**Document section**
I haven't checked in with George Clooney, Film Director since 2005, and judging from The Midnight Sky I don't need to go back and catch up. Granted, this film was already on the wrong foot with me when I discovered it was an example of possibly my least favorite subgenre, the "gruff old man softened by an innocent child" film. (Or in Mike D'Angelo shorthand, the "moppet / curmudgeon" scenario.) This one's post-apocalyptic, set in a desolate future three weeks after "the event." I don't think that chyron was an intentional callback to That Mitchell & Webb Look, which is disappointing in itself.

This isn't a review, since I only lasted an hour with this 150 minute extravaganza. Clooney's performance here as grizzled beardo Augustine is among his worst, as he hunches around like a hale and hearty middle-aged celebrity trying to look "old and feeble." He is the last man at an Arctic research station, scrambling to contact a returning spacecraft in order to warn them not to come back to Earth. (Lots of awkward A-plot / B-plot crosscutting ensues.) Just for added seriousness, I suppose, the little girl who was left behind with Augustine, named Iris (Caoilinn Springall) is mute. So apart from her big "expressive" saucer eyes, she's pretty much Wilson from Cast Away, a sounding board for clunky exposition. It's a mess, but a pretty typical mess -- watchable but only just.

Also, I'll be interested to learn whether the telegraphed "twist" is as dumb as I suspect. The Netflix blank checks just keep on flying, folks.

**Requirement a**
Revise the records from the line with "Given: Click the slide outline list icon" up to and including the line with "pos(185,117)", changing "Open" to "Show" and keeping everything else the same. Give back only those lines.

Word and element locating records:
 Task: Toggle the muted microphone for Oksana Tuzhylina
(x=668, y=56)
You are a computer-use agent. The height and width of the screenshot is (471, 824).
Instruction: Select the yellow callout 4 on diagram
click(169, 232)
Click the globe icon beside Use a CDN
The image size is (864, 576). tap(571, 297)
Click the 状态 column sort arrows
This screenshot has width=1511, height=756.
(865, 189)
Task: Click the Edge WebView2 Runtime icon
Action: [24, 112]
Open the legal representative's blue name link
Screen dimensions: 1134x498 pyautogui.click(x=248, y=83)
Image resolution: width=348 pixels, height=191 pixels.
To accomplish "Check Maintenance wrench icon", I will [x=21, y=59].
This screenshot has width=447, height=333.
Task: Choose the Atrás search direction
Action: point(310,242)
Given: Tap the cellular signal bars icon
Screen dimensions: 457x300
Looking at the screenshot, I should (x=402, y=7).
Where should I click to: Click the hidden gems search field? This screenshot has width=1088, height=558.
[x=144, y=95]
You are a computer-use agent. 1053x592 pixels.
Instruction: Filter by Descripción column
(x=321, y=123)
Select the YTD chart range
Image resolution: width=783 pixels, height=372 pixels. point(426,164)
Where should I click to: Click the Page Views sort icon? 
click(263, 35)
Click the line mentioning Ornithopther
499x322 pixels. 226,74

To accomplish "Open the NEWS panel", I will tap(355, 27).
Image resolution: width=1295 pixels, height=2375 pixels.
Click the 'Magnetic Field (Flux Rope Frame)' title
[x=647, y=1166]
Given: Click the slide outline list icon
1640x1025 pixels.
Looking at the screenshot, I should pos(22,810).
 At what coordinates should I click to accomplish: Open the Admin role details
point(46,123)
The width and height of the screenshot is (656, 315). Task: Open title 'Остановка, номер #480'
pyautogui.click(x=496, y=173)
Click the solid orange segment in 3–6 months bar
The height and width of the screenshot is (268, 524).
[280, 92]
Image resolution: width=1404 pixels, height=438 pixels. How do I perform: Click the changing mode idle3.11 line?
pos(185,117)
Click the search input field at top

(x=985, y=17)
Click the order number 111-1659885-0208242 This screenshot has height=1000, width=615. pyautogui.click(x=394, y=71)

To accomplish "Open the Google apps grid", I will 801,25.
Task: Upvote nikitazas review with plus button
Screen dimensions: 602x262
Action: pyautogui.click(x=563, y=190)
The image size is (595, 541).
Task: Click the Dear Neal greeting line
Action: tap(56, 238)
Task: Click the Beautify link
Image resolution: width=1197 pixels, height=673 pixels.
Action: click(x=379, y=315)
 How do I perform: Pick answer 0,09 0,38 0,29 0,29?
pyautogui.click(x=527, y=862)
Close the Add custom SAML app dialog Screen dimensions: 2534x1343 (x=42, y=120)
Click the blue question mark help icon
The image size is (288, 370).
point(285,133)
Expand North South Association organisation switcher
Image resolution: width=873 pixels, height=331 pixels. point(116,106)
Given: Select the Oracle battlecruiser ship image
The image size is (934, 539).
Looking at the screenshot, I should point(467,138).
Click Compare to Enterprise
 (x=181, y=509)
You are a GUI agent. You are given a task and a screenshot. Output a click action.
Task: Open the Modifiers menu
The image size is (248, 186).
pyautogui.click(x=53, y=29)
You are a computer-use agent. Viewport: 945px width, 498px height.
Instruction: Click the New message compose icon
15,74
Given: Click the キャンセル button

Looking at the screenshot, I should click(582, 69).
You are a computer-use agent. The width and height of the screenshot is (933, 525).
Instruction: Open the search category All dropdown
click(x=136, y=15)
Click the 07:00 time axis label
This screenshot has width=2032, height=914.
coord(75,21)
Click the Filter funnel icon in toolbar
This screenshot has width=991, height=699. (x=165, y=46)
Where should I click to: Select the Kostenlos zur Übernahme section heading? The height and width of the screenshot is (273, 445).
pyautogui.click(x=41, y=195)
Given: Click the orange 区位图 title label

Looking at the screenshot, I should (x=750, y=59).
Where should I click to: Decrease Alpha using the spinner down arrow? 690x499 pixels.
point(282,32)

**Requirement b**
In the review of The Midnight Sky, which actor plays the girl Iris?

**Exercise result a**
Given: Click the slide outline list icon
1640x1025 pixels.
Looking at the screenshot, I should pos(22,810).
 At what coordinates should I click to accomplish: Show the Admin role details
point(46,123)
The width and height of the screenshot is (656, 315). Task: Show title 'Остановка, номер #480'
pyautogui.click(x=496, y=173)
Click the solid orange segment in 3–6 months bar
The height and width of the screenshot is (268, 524).
[280, 92]
Image resolution: width=1404 pixels, height=438 pixels. How do I perform: Click the changing mode idle3.11 line?
pos(185,117)

**Exercise result b**
Caoilinn Springall